Glaucoma is a group of eye diseases that cause optic nerve damage and is characterized by irreversible loss of peripheral vision and in advanced cases, loss of central vision as well.
There are various types of glaucoma, the most common one being open-angle glaucoma. Other types of glaucoma include acute and chronic angle-closure glaucoma, pseudoexfoliation glaucoma, pigment dispersion glaucoma, normal tension glaucoma and congenital glaucoma.
In most cases, glaucoma is associated with elevated intraocular pressure, which is considered the cause of the damage to the optic nerve.

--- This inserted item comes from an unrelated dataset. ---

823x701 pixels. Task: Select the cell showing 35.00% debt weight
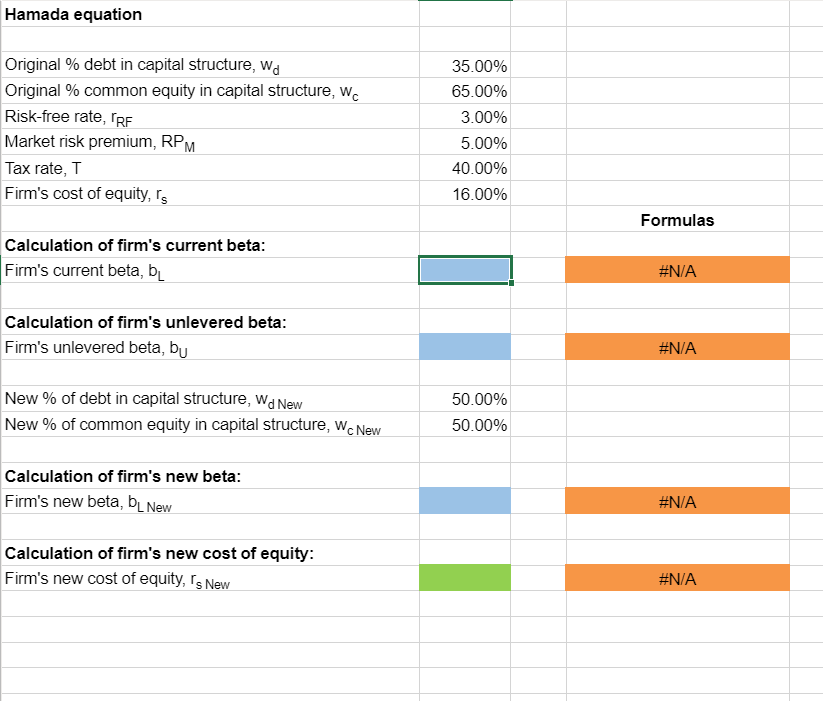tap(464, 65)
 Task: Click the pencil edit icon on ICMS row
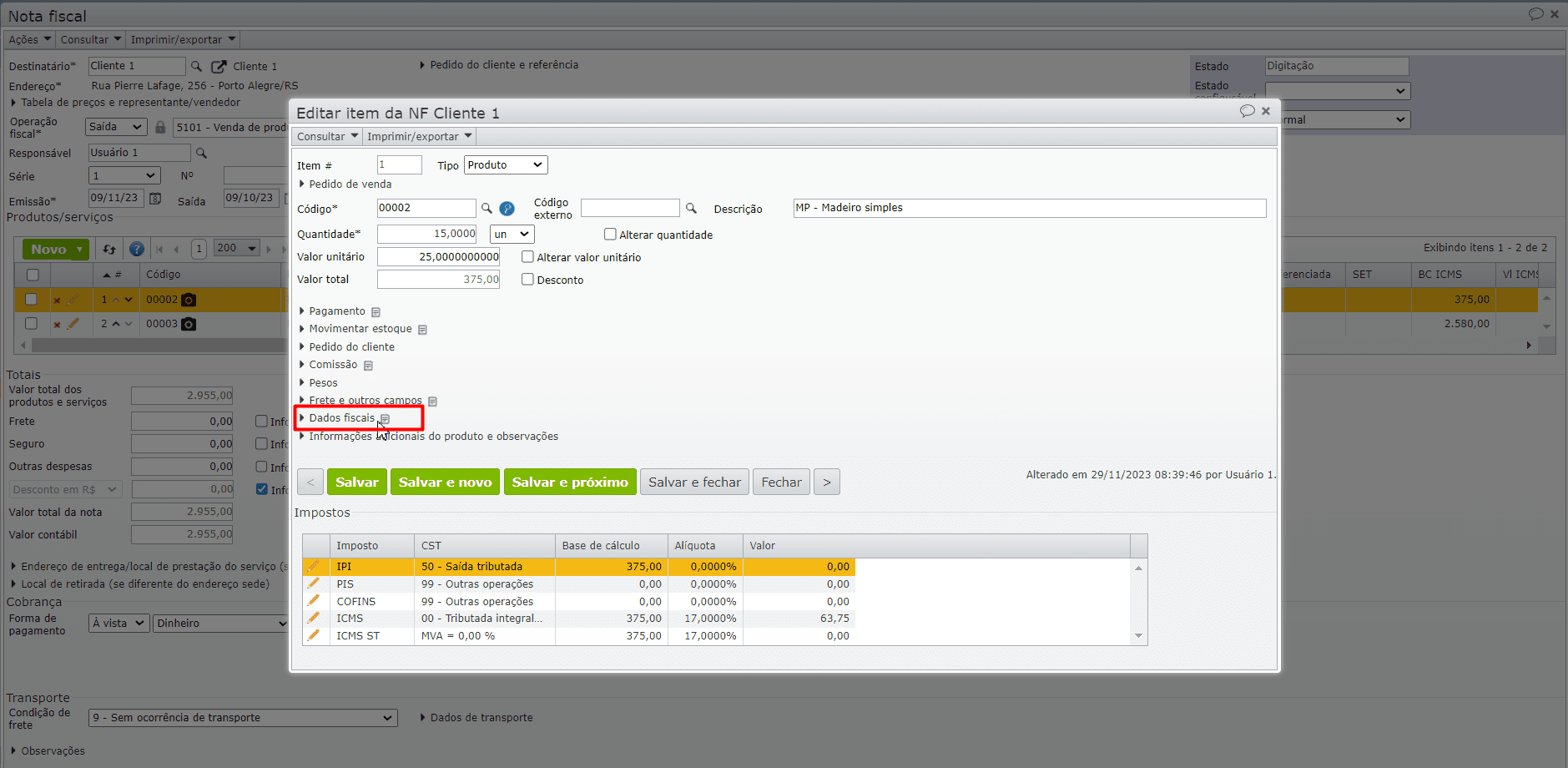314,619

In normal tension glaucoma, intraocular pressure is within the normal range, however, the optic nerve can still get damaged.
In some cases, the intraocular pressure can be high without causing damage to the optic nerve. This condition is called ocular hypertension and under certain conditions and monitoring, may not require treatment, while in some cases similar treatment to that of glaucoma is required.
Glaucoma causes a rather subtle and progressive loss of vision, which is not perceived by the patient, as there are no symptoms. The optic nerve damage caused by glaucoma is irreversible.
Acute angle-closure glaucoma causes a sudden increase in intraocular pressure that is accompanied by symptoms such as severe ocular pain, eye redness, impaired vision, malaise and vomiting.
All people over 40 and especially those with a family history of glaucoma need to be checked at least once a year.
Diagnosis is made through a combination of clinical examination and specialized tests.
The clinical examination includes the following: visual acuity check, measurement of the intraocular pressure, gonioscopy, corneal pachymetry, examination of the anterior segment and fundoscopy.
The complete examination requires visual fields checking for the detection of functional damages and the digital imaging of the optic nerves (OCT of the optic disc and retinal nerve fiber layers) that are used to monitor and check the progression of the disease.
EYE DAY CLINIC is fully equipped for the thorough examination of the patient and for carrying out of all the required examinations.
The treatment of glaucoma aims to prevent further deterioration of vision and to halt any further optic nerve damage.
In most cases, if a person is diagnosed early, a pharmaceutical treatment using eye drops is sufficient to control the disease. The treatment will usually need to be taken for life. There are various categories of medications available and in many cases a combination of medications is required for the disease to be fully controlled.
In some cases, the use of a special laser treatment may be required for certain types of glaucoma. Laser surgery may suffice for the treatment of the disease, or it may need to be combined with eye drops. In some cases, the action of the laser surgery may be reduced over time and the laser surgery may need to be repeated.
In cases where medications are not effective, surgical treatment may be required.
There is a series of available procedures for the treatment of glaucoma. The most common ones include trabeculectomy and insertion of aqueous shunts. In certain cases, it is possible to use minimally invasive techniques with the use of special implants.
The EYE DAY CLINIC team has great experience in the surgical treatment of glaucoma and can recommend the appropriate type of surgery for each case.